The split has been acrimonious to say the least, but Montana says he has no regrets about their time together. “I wouldn’t take nothing back. Everything comes to an end. Everything I’ve been through made me who I am. I definitely learned a lot of lessons. But if I could do it over, I’d do it over.”
Additionally, his ex-wife has been vocal in her criticisms of the Bad Boy rapper as a father. She’s blasted Montana on social media for being an absentee dad. Yet Montana believes that his own father’s lack of involvement in his life made him stronger.
“Fatherhood is important,” Montana concedes, before adding that he may have been better off because his dad wasn’t around. “When my father left, it kinda made me who I am. It was a good thing for me. It made me a man early. I feel like what he did was great for me. I still don’t hold no grudge against him. Maybe if he’d never left, I’d never [have] been French Montana.”
So to French Montana, all of those life experiences have gotten him here.
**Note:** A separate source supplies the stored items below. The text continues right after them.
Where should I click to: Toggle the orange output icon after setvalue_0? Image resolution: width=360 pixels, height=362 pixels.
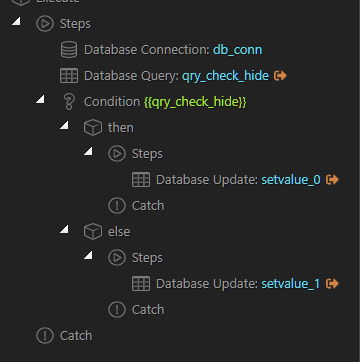pyautogui.click(x=332, y=180)
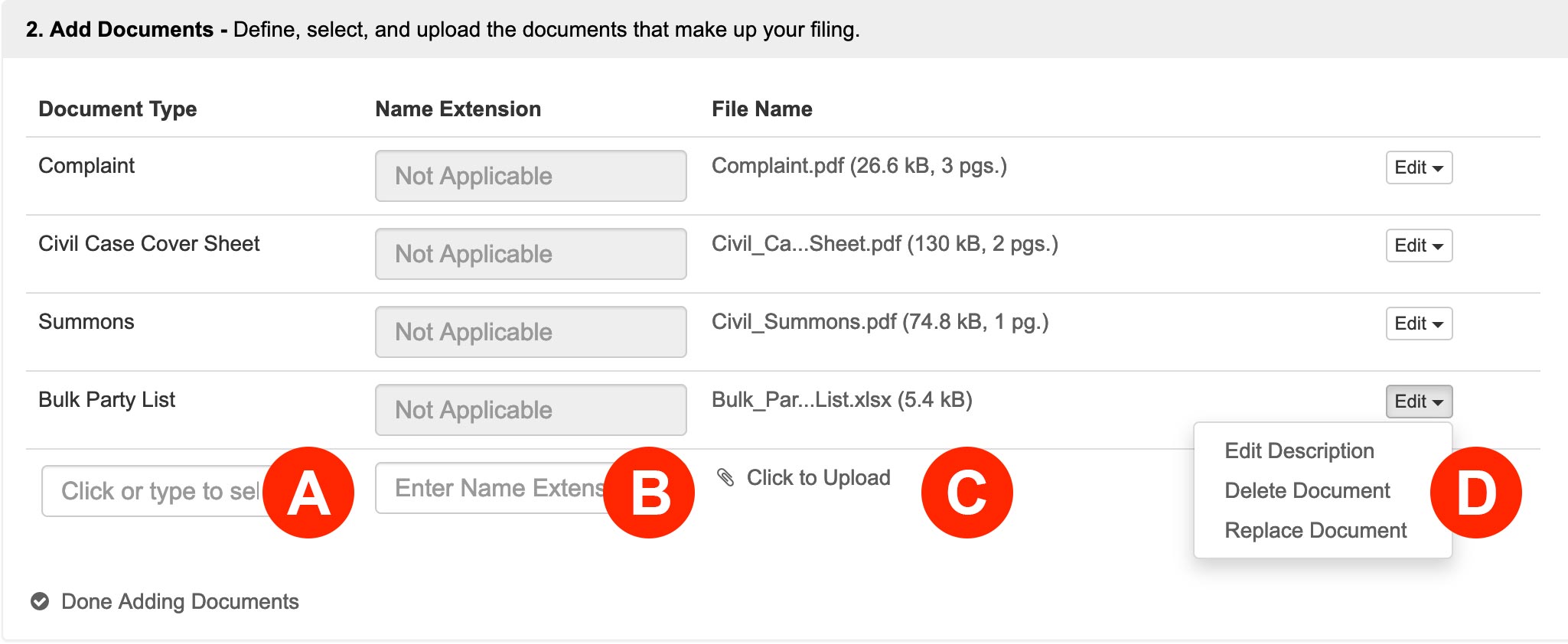
Task: Click the paperclip upload icon
Action: pyautogui.click(x=725, y=477)
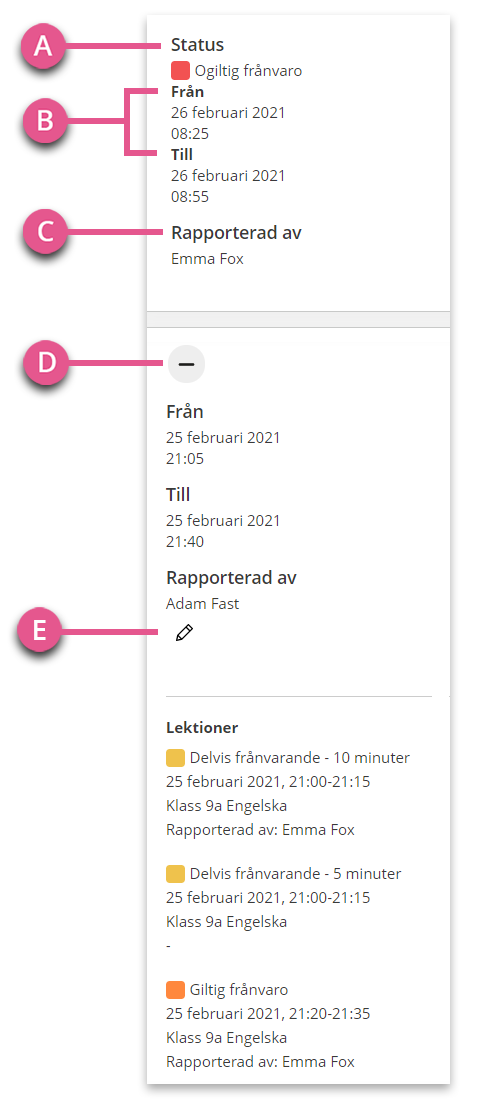Click the yellow swatch for 10 minuter absence
Screen dimensions: 482x1107
coord(175,758)
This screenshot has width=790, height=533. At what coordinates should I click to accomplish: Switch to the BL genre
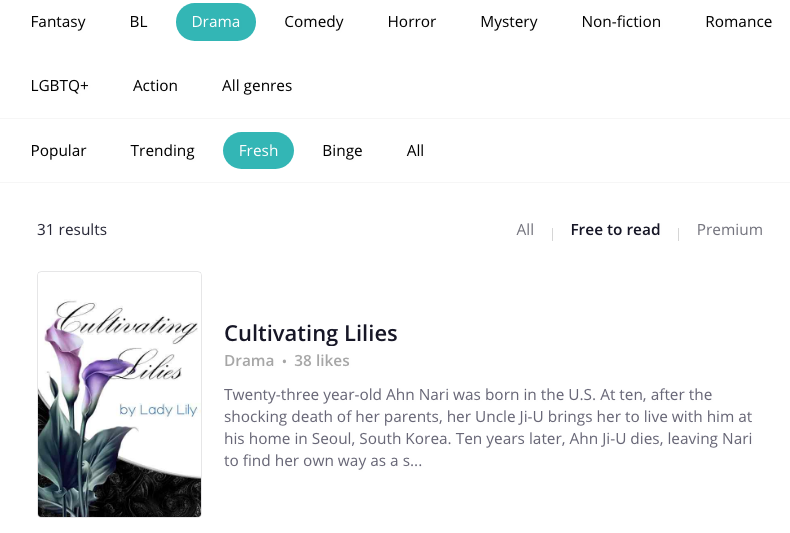click(138, 22)
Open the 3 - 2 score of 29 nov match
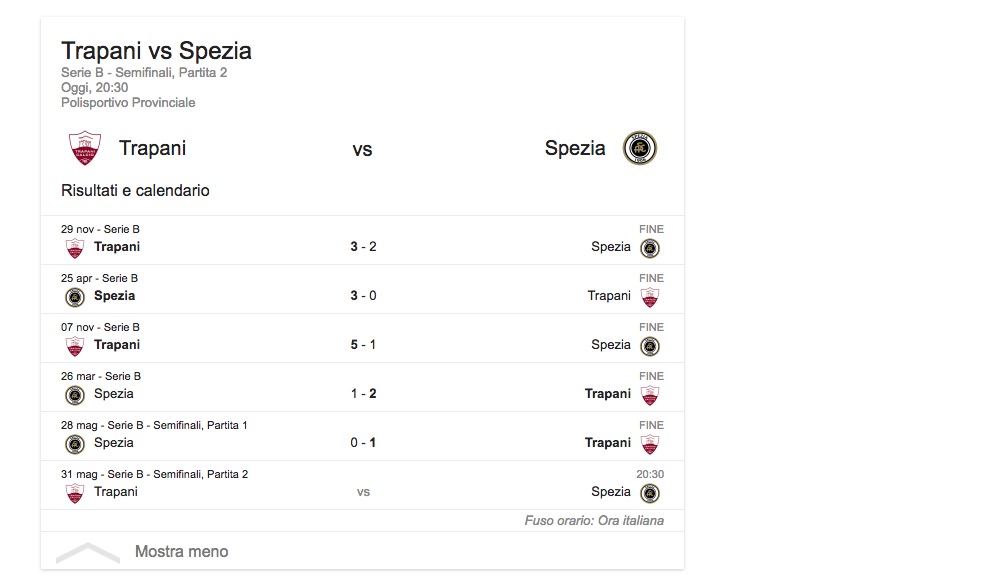 tap(363, 247)
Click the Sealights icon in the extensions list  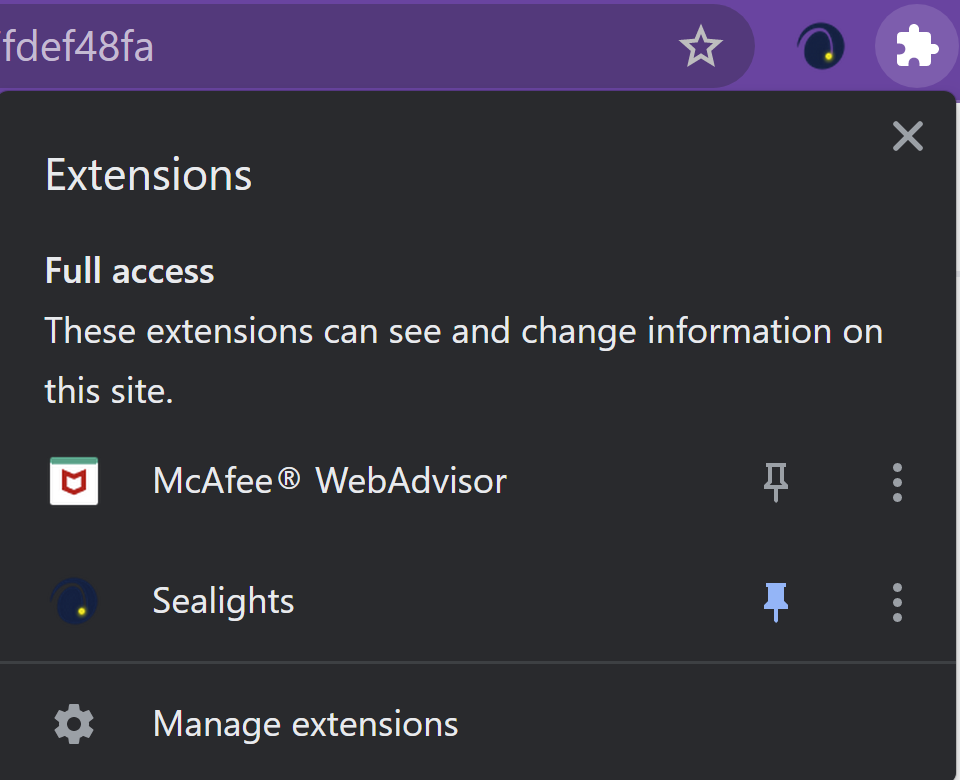74,601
He took a bullet to the back of his head years ago, and recalled the incident earlier this year during an interview with Jay-Z’s Life+Times website. “All I see is two n—-s, hammers at my head,” he said in January. “As soon as everybody started moving in on me, everybody ran. So I’m the only one stuck. I got shot, back of my head.”
That incident — as well as the several aforementioned others that would be benchmarks on the road to stardom — didn’t stop him. None of those hurdles have been able to beat him. “I feel like sometimes life puts you in a corner — where you got your back to the wall,” French explains. “And it makes you be somebody that you always thought you could be.”
“Back is against the wall, me against the world. That’s how it goes,” Montana added. “Usually those are the people that take it to the top. It could break you down — a lot of people can’t deal with that pressure.”
He looks over his sunglasses and shrugs, before adding: “Certain people can.”